2026-06-04 –, Track 2
When ShinyHunters breached Odido's Salesforce CRM, the headlines focused on the numbers: 6.5 million records, 48 hours undetected, one phishing email. But that framing misses the point entirely. The breach didn't expose personal data it exposed an identity bridge. And in a telecom environment, that bridge leads somewhere far more dangerous than fraud.
This talk goes past the incident report. We examine what a sophisticated attacker can actually do with a full subscriber dataset, MSISDN, IMSI correlations, service profiles, device identifiers once it leaves a CRM and lands in the hands of someone who understands Telecom Core Networks, Signaling, SS7, Diameter, and the soft underbelly of interconnect infrastructure.
Talk Outline
Opening
We start not with a vulnerability, but with a phishing email. This talk is about what happens after that and why the outcome in a telecom environment is categorically different from any other sector.
Context
A brief look at Odido, the breach, and what ShinyHunters actually walked away with. Not just names and numbers a structured subscriber dataset that functions as an identity bridge into downstream systems.
The data problem
We break down what a carrier CRM record actually contains: MSISDN, device identifiers, service profiles, account history. Each field is a capability. Together they form an attack primitive most threat actors outside telecom don't fully appreciate yet.
The attacker's playbook
The core of the talk. Five concrete paths from CRM access to real-world impact: SIM swap operations, SS7 and Diameter abuse using subscriber context, precision social engineering at carrier fidelity, cross-dataset identity correlation, and roaming and interconnect fraud.
The structural gap The BSS is hardened.

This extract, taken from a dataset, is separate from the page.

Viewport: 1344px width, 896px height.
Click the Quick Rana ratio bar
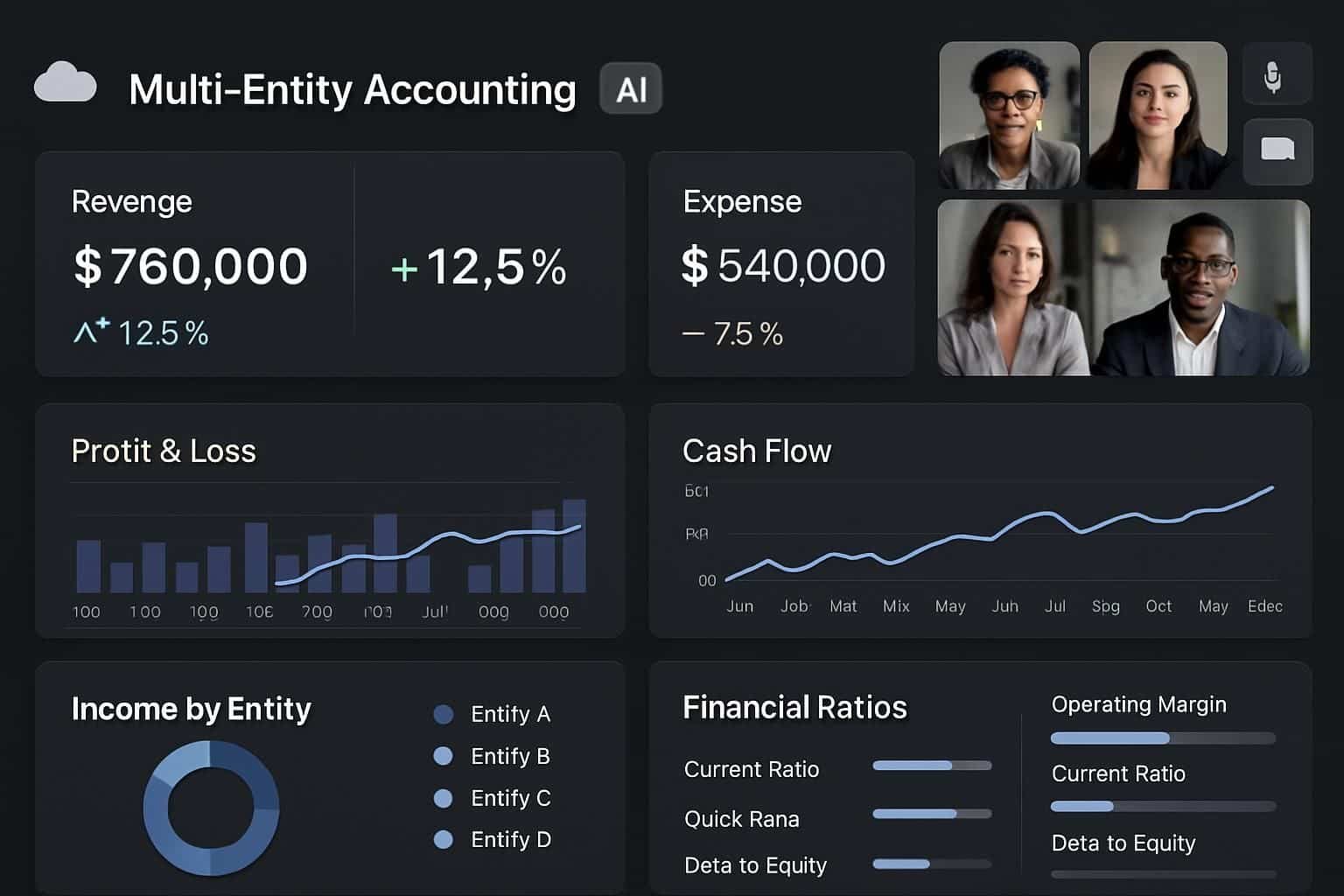click(932, 814)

The CRM sitting in front of it is staffed by people who answer phones. We examine why the business edge is the softest point in the telco stack and why it is being systematically underestimated.

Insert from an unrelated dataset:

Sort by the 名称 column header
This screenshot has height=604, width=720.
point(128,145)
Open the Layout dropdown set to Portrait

Detection (what should have fired)
A walkthrough of the behavioral signals that were available: new device, abnormal hours, bulk queries, role-inconsistent access patterns. Why they didn't translate into an alert.
Closing
Not a lesson specific to Odido. Every carrier runs a CRM. Every CRM has a helpdesk. This talk ends with what that means for the rest of us.
Ali is a cybersecurity researcher with over a decade of experience in tech fields. He is currently the application and offensive security manager at Canon EMEA. Ali is a regular speaker or trainer at industry conferences and events such as Confidence Conf 2020, Hack In The Box 2023 AMS, DefCon 3x, IEEE AI-ML-Workshop-2021, SSD TyphoonCon 2x, c0c0n, BSides Toronto, Budapest, Calgary, Newcastle, Barcelona, OWASP Ottawa chapter, LeHack2022, NoNameCon, YASCon, COUNTERMEASURE Conference, DragonCon, COSAC 2022, Hacktivity, DefCon Holland, etc.
Moreover, he was a trainer at OWASP Summer of Security 2020 and 2021 July training and a reviewer for Springer Cluster Computing Journal/Elsevier and the 2021 Global AppSec U.S. event. Ali is a Microsoft MVP and has published a book, along with several papers and blog posts.